「読み始めたら止まらない『未来』by 湊かなえ」なぜ?

こんにちは!

先日「読み始めたら止まらない『未来』by 湊かなえ」で、この小説を絶賛した。事実、読んでいてとても面白かったからだ。何が面白かったかと言うと「登場人物のキャラが立っていること」と、もちろん「結末が知りたくて引き込まれるような著者のストーリー・テリング・スキル」にだ。

あれから1週間くらい経ち、冷静に振り返ってみる。極めて少ない、私のブログの読者が、私の絶賛を真に受けて、本を買ってしまうとも限らない。後々、つまらないと思われたら、非常にかたじけないからだ。

先日のブログでも書いたが、この本は、元気でないと読むのはしんどいかもしれない。そう、この小説は、読み手の好みだけなく、読み手のコンディションさえ選ぶのだ。

なぜなら、物語に出てくる登場人物の子供たちが全員、不幸で悲惨だからだ。著者の登場人物設定の定番でもある「シングルマザーやファーザー、貧困、虐待、いじめ」がこれでもか!と出てくる。と言うより、この物語に出てくる少年少女のほとんどが類似の問題を抱えている。

両親がいても、裕福であっても、虐待やいじめや家庭内の不安定さは、片親家族のそれらとあまり変わらない設定だ。

世の中のほとんどの家庭は、不幸で貧困で、子供はいじめられたり、虐待されているような錯覚すら覚えるかもしれない。読んでいて、この部分があり得ない!と気になり出したら、もう、おしまい。読んでも、つまらないだろう。

ただ、読み物として、この後、主人公はどのようになるだろう?と好奇心を持って読めると楽しめるような本だ。

イヤミス?

この湊かなえさんの作品は「嫌ミス」とか「イヤミス」と呼ばれるらしい。
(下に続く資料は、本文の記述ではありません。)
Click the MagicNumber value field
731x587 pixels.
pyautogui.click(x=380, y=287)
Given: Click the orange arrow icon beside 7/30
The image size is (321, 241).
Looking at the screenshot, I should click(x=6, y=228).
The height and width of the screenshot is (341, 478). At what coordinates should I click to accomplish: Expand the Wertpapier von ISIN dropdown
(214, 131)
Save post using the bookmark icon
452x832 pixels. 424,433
「読後、嫌な気持ちになるミステリー」のことらしい。後味が悪かったり、裏切られた気持ちになるのに、読者を惹きつける魅力のある作品のことを言うそうだ。言い得て妙とはこのことだ。

まさに、この『未来』は、ハッピーエンドでもないので、読後感は冴えない。と言うより、どんよ〜り極まりない。この本の結末で、晴れやかな気分になれたら、余程、変わった性格かもしれない。まさに「イヤミス」。私はどちらかと言うとティラミスの方が好きではある。。

私の場合、小説を読む行為の目的はいくつかあるが、要約すると「小説=娯楽」と考えている。いかに読むのが楽しいかどうかだ。結末に感動して涙するとか、明日から、別人のように頑張るとか、はたまた、人生観が変わってしまうような大それたことなどは求めていない。ただただ、読んで楽しいかどうかだ。
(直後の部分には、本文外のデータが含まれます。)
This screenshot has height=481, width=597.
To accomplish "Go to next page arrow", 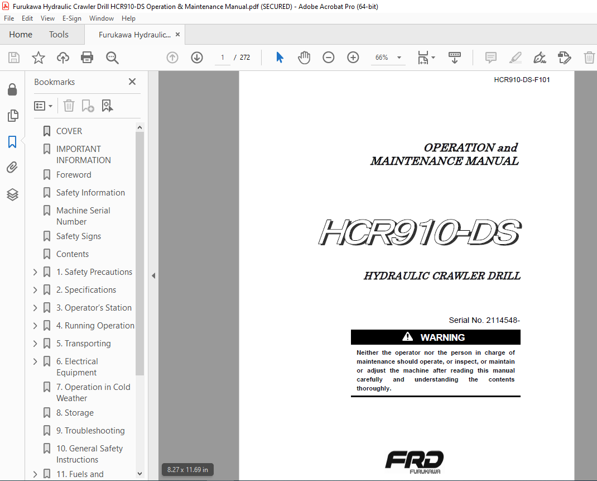I will click(197, 58).
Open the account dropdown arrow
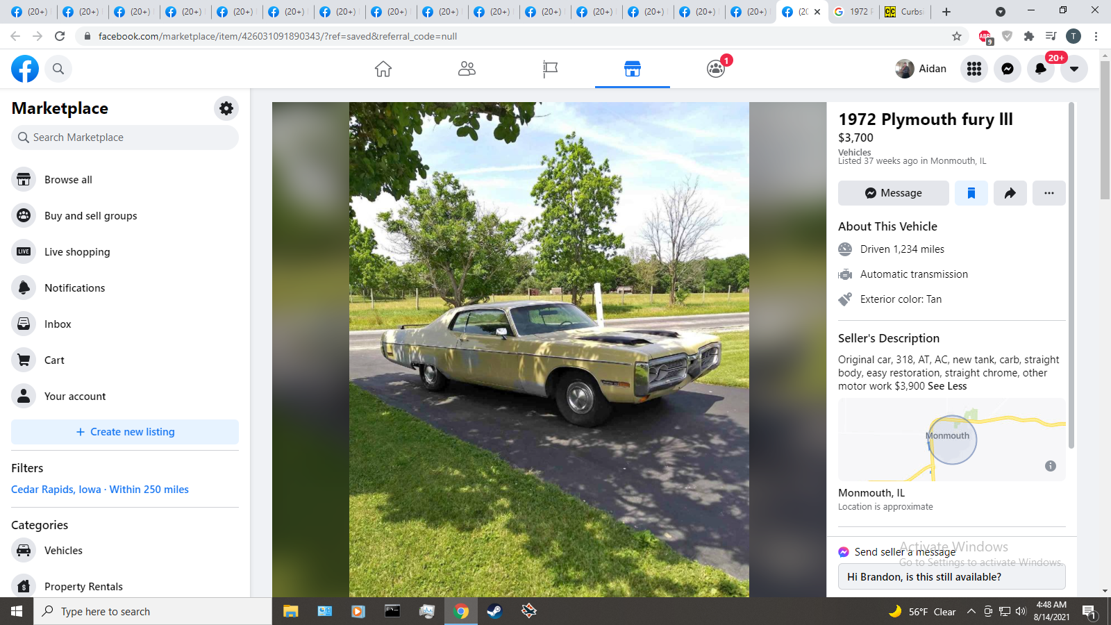Image resolution: width=1111 pixels, height=625 pixels. (x=1074, y=69)

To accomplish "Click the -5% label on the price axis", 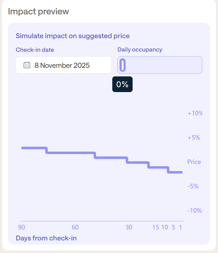I will (193, 186).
楽しんで読みながら、読後にショックを受けて、しばらく落ち込んでしまうような作品は、私の狭い知識と読書経験の中では、ダニエル・キイスの『アルジャーノンに花束を』くらいだ。

脱線した。

と言うことで「イヤミス」であり、夢中になって読めることを期待して、湊かなえ氏の作品を3冊も大人買いしてしまった。それもネットの湊かなえランキングの上から選んでだ。もちろん、トップは、あの『告白』なのでスキップ。
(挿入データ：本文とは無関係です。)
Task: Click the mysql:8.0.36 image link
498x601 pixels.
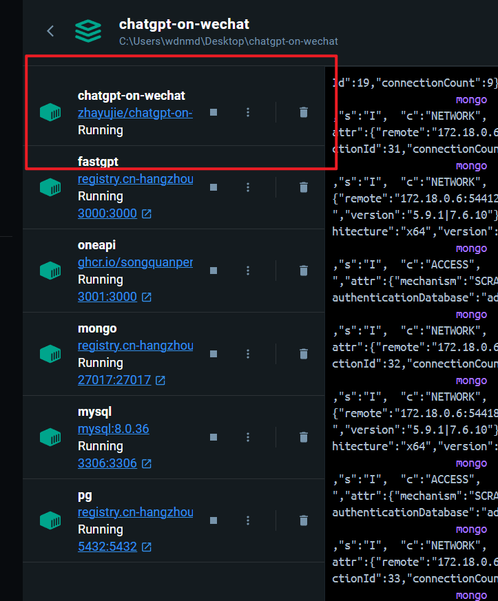Action: [114, 429]
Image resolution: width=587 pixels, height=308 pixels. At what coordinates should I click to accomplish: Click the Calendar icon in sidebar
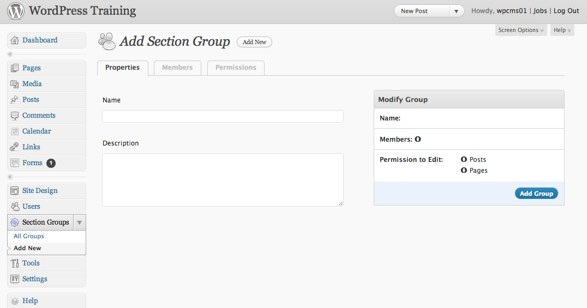(x=15, y=131)
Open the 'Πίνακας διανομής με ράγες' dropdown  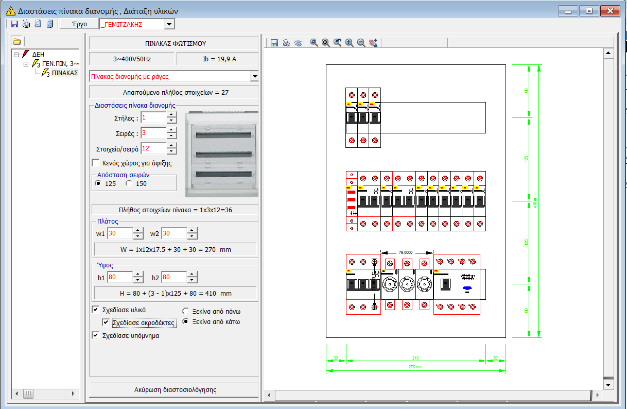pyautogui.click(x=254, y=77)
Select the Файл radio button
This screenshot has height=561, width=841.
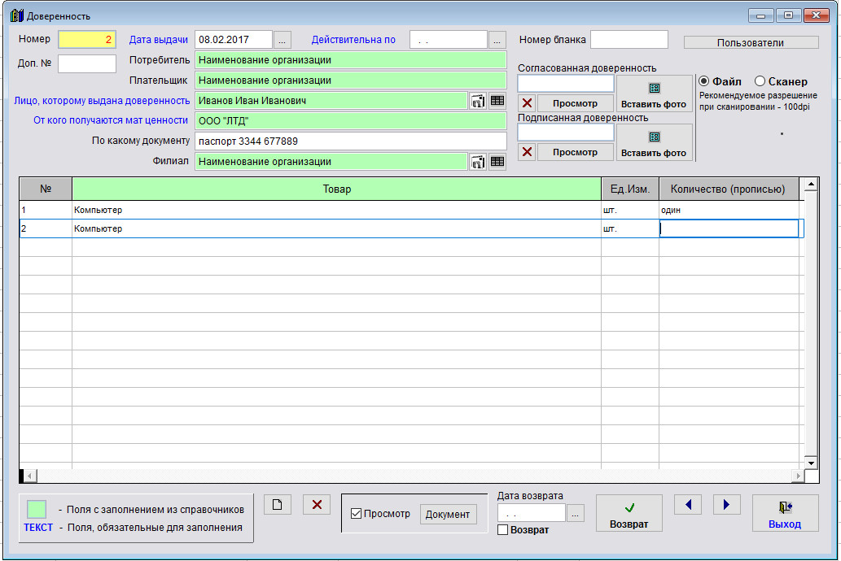[704, 81]
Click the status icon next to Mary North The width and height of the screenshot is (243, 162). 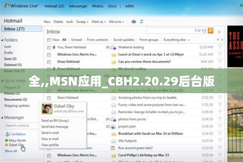[x=6, y=140]
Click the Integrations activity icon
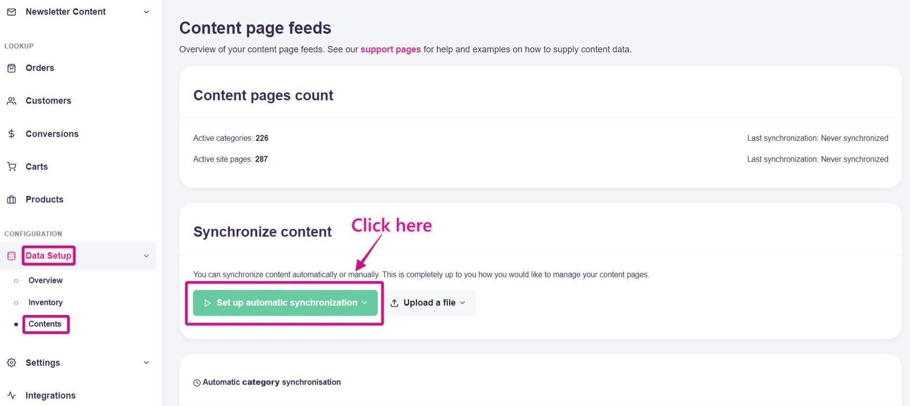The height and width of the screenshot is (406, 910). (11, 395)
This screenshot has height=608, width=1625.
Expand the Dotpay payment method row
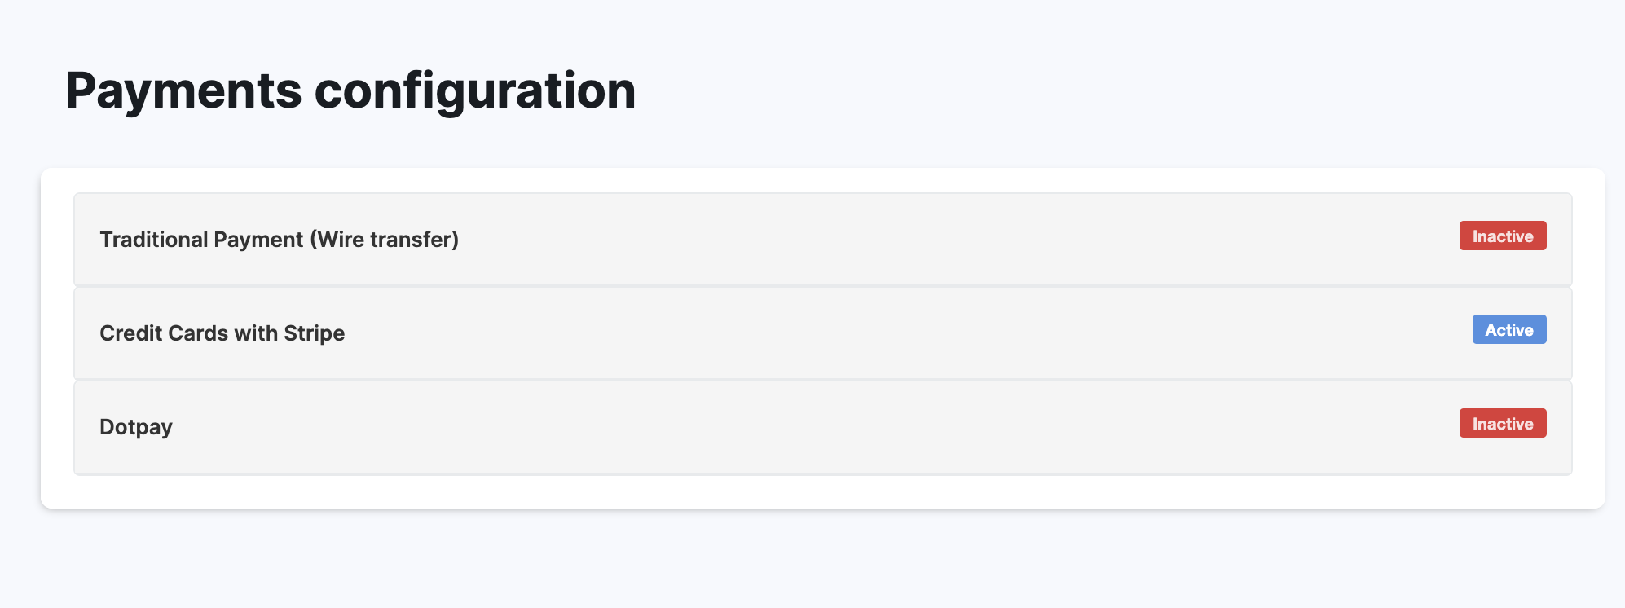(815, 427)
今回、買った3冊の内、書店で『ブロードキャスト』『リバース』を買い、わざわざ、アマゾンでランクの上位にある『ブロードキャスト』を買った。あれ?!私のことなので、いまさら、驚かないが同じ本を2冊買ったようだ。やれやれ by 村上春樹。

この『ブロードキャスト』、まさかの「イヤミス」でなく、普通の「青春小説」に、大失敗したか!?と思いながら読んだ。読後、まあまあ満足する。つまり「イヤミス」ではないのだ。この読書感想文は次回以降のお楽しみ!